As the hot plate warms up, you’ll see the laser spot start to wiggle and dance, steered this way and that by convection currents in the air.
When air near the hot plate heats up, it becomes less dense. This density change causes the air to rise and mix with the surrounding cooler air in a process called convection. The optical properties of hot air are different from those of cool air. Light passes through hot air more quickly than it does through cool air. This slight change in speed causes the light to bend, or refract, as it passes through air of varying temperatures.
If you were viewing the laser spot from the vantage of the “eye” of the printed image, the laser spot would veer in and out of view, or twinkle.
This same twinkling occurs when you view a distant star. Located trillions upon trillions of miles away, a star appears to us as a single point of light, like the light from your laser. Starlight travels through the vacuum of space unimpeded and in a straight line until it enters Earth’s atmosphere. As it passes through regions of gas of varying temperature, the light refracts, bending this way and that in response to puffs of hot or cold air. You perceive this thermally driven jiggling as a flickering of the light—or the twinkling of the star.

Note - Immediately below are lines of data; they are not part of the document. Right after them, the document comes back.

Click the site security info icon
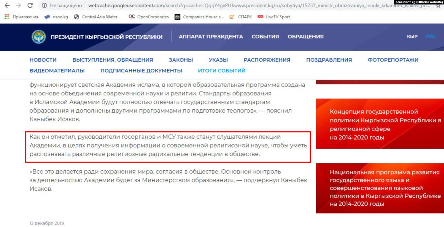 (x=44, y=6)
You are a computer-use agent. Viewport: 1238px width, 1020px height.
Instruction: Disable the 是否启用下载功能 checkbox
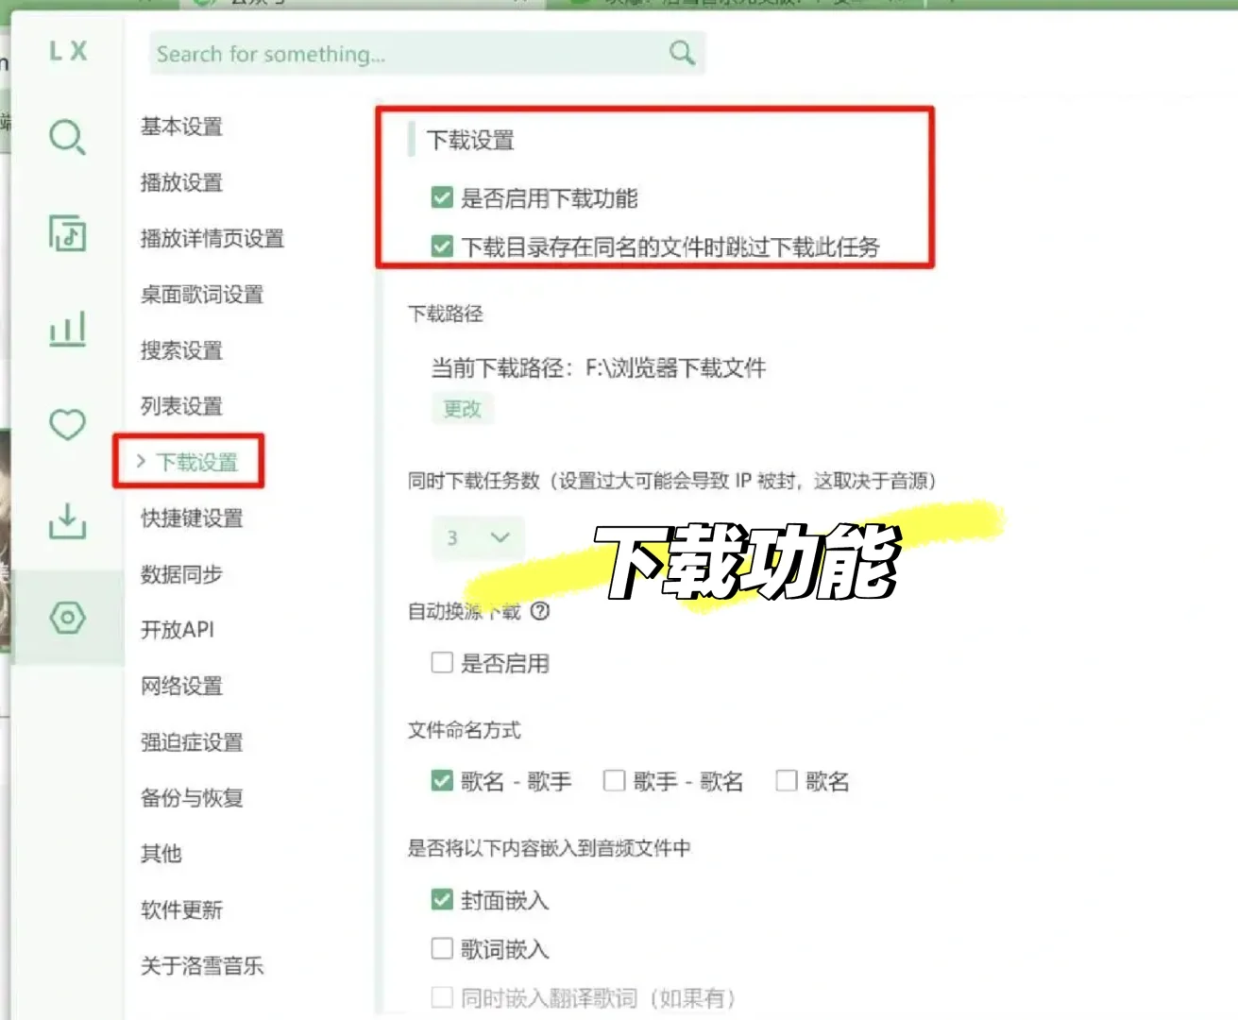tap(442, 197)
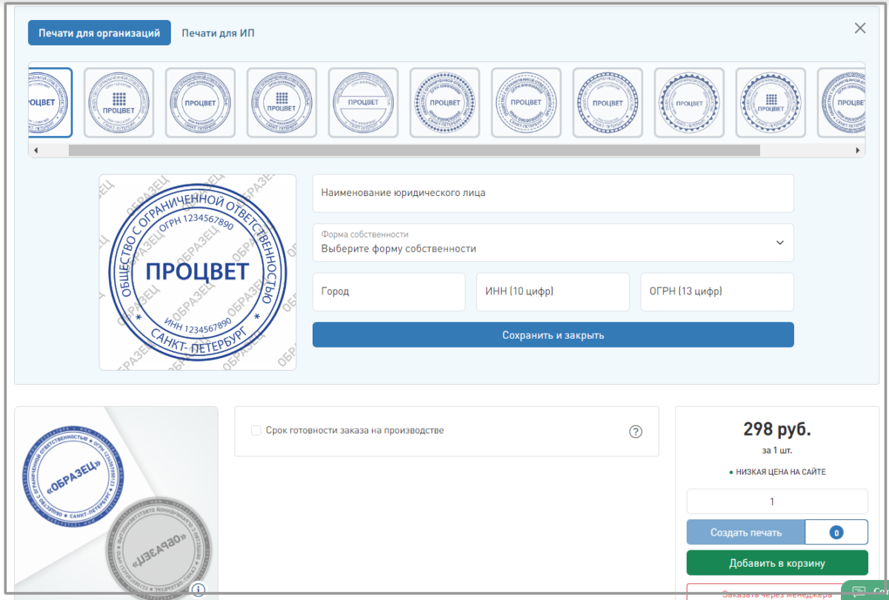Open the 'Форма собственности' dropdown

pos(553,243)
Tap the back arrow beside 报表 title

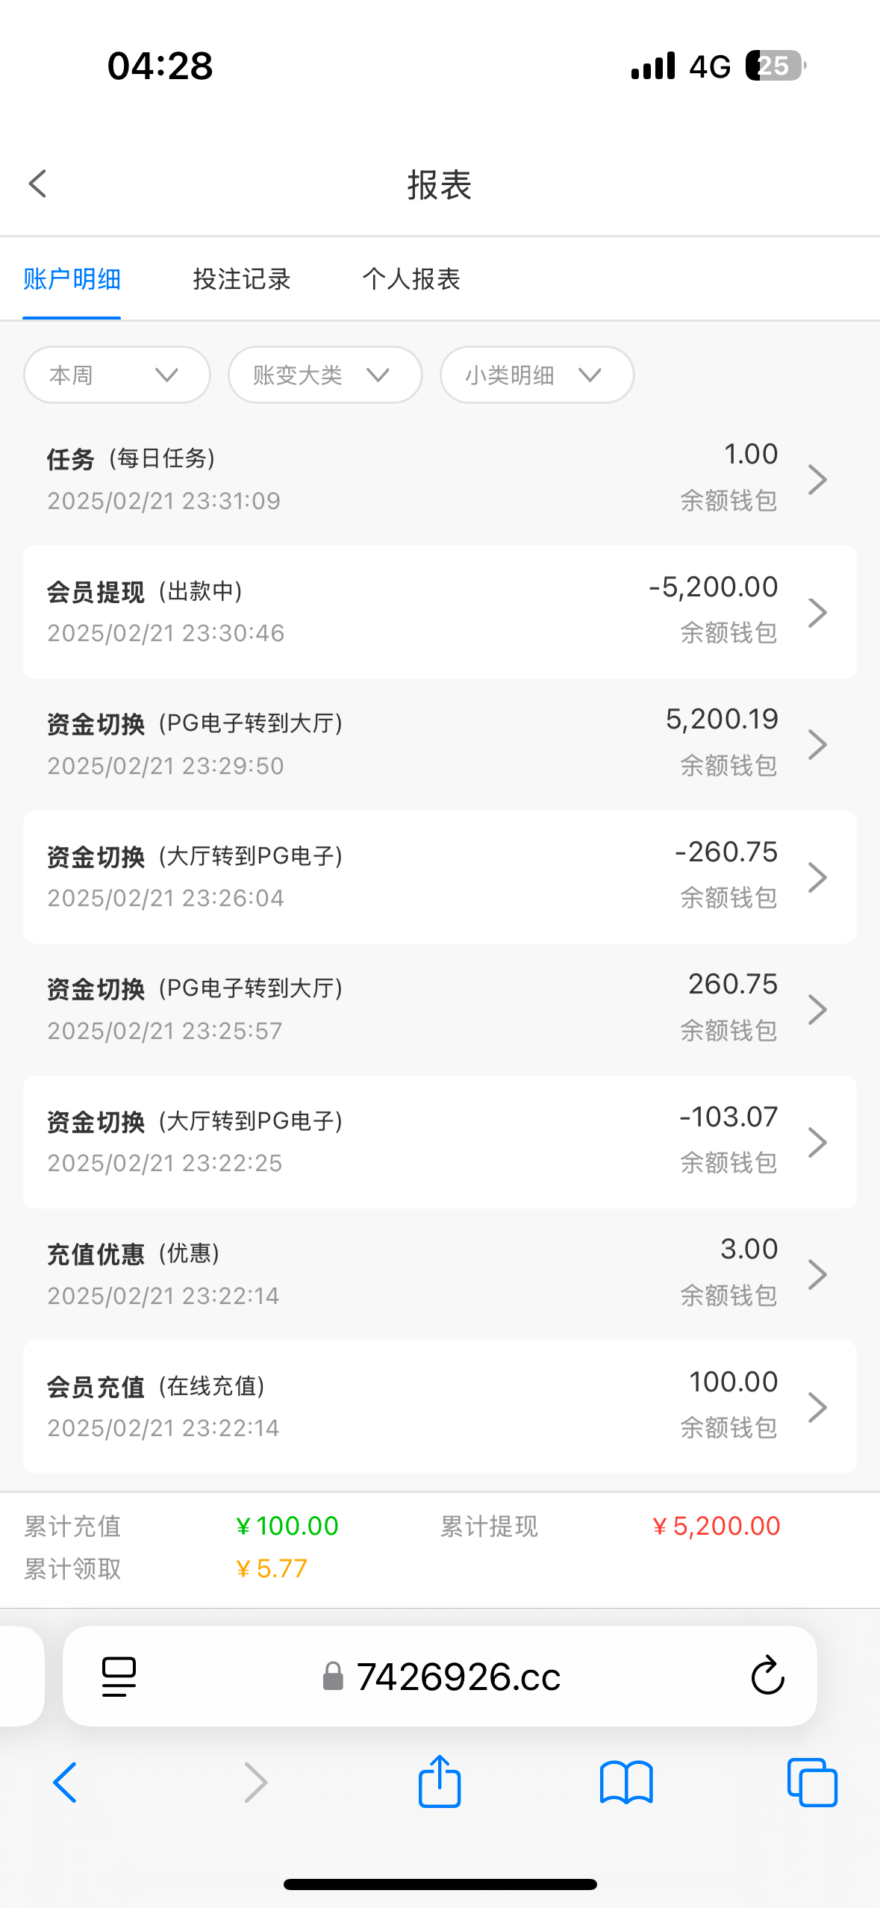[x=37, y=184]
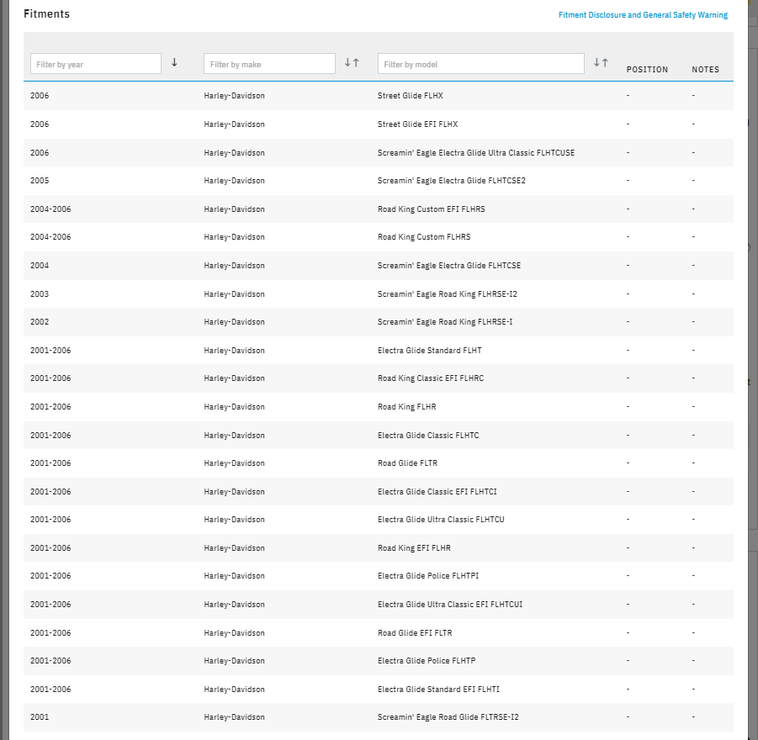The width and height of the screenshot is (758, 740).
Task: Select Road King Classic EFI FLHRC row
Action: pyautogui.click(x=430, y=378)
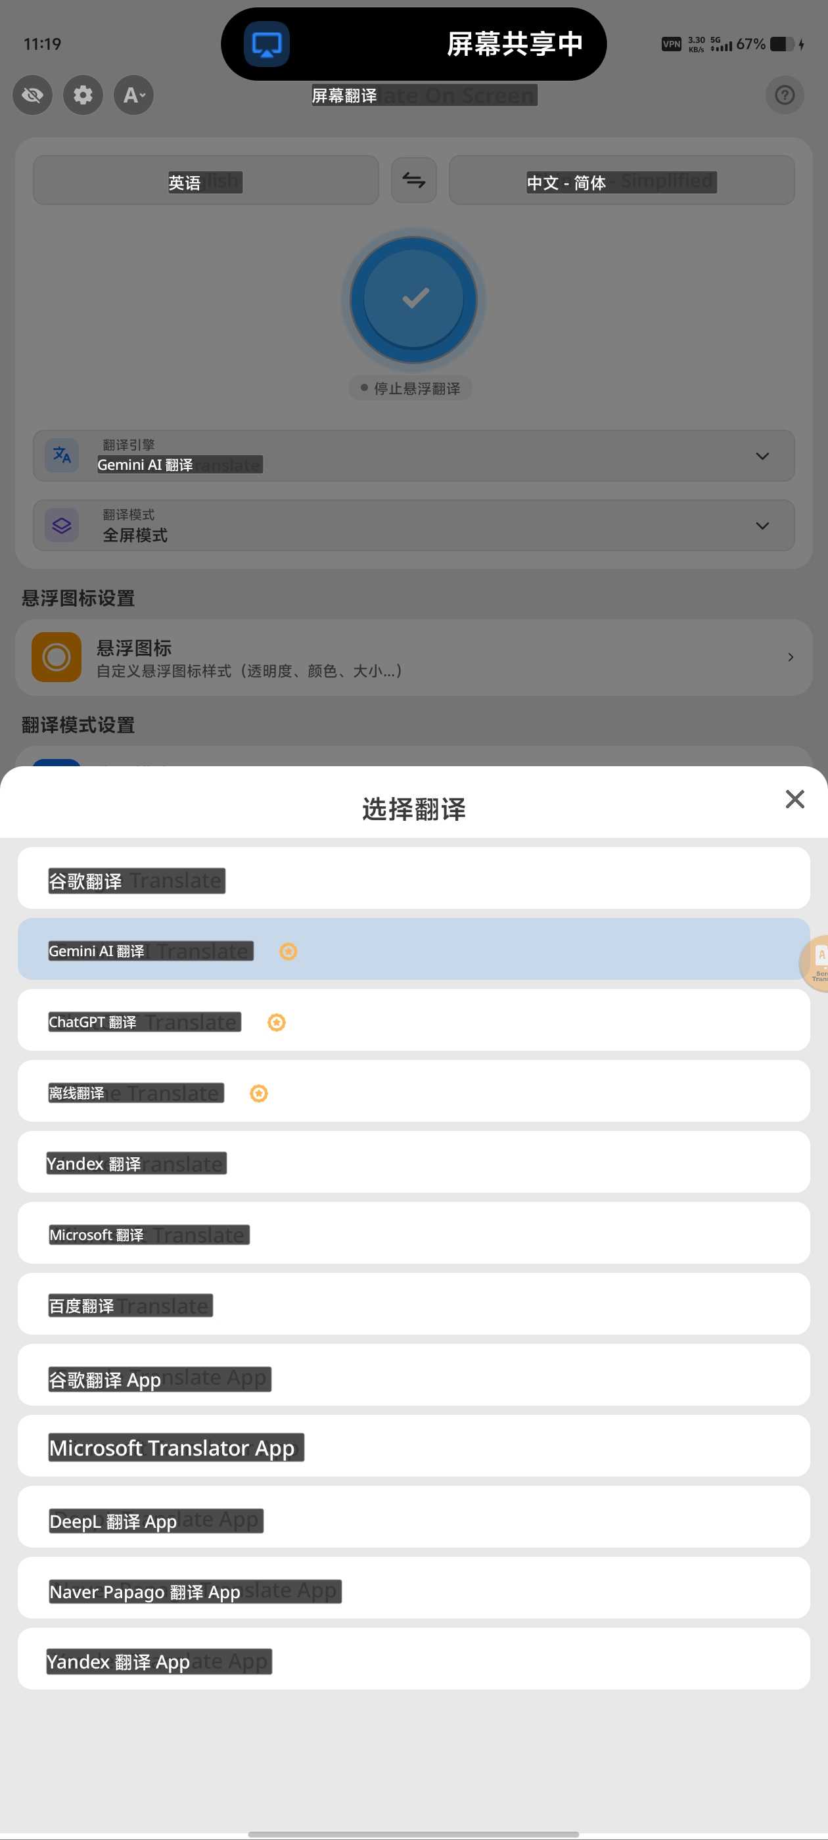Open the source language English selector

point(206,180)
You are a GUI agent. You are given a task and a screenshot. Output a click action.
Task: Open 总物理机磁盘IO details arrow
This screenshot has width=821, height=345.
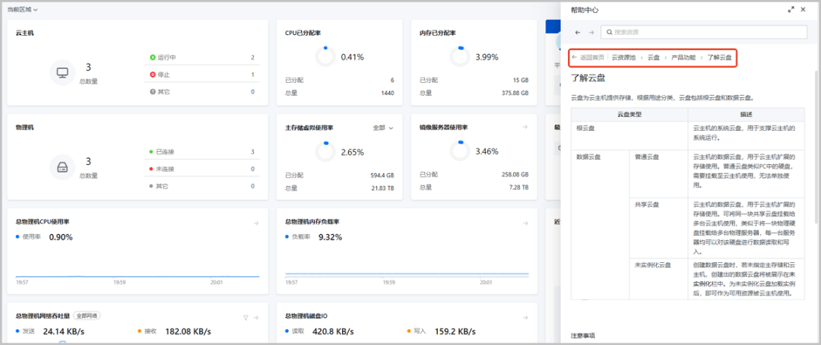525,317
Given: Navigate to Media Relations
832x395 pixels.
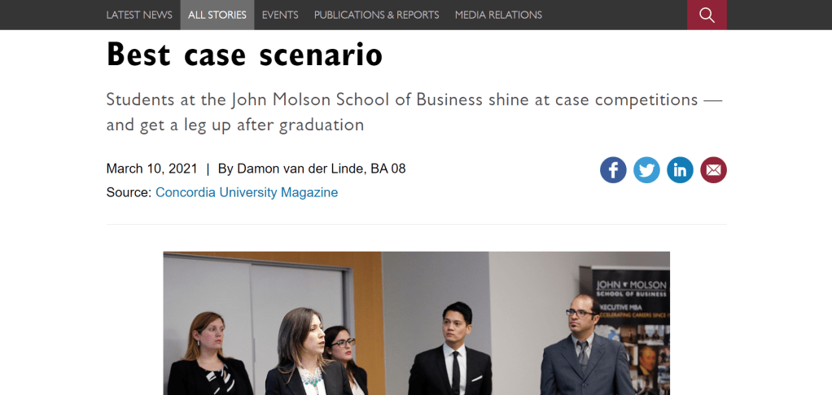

Astronomers call this twinkling effect scintillation, and generally seek to avoid it when looking through telescopes, since it blurs and warps images. Many modern large observatories use adaptive optics to mitigate scintillation, relying on fast computers and adjustable reflecting surfaces to compensate for distortions caused by scintillation. But the best way to avoid distortions caused by our atmosphere is to leave Earth altogether: Orbiting telescopes, such as the Hubble Space Telescope, offer the best possible observational clarity.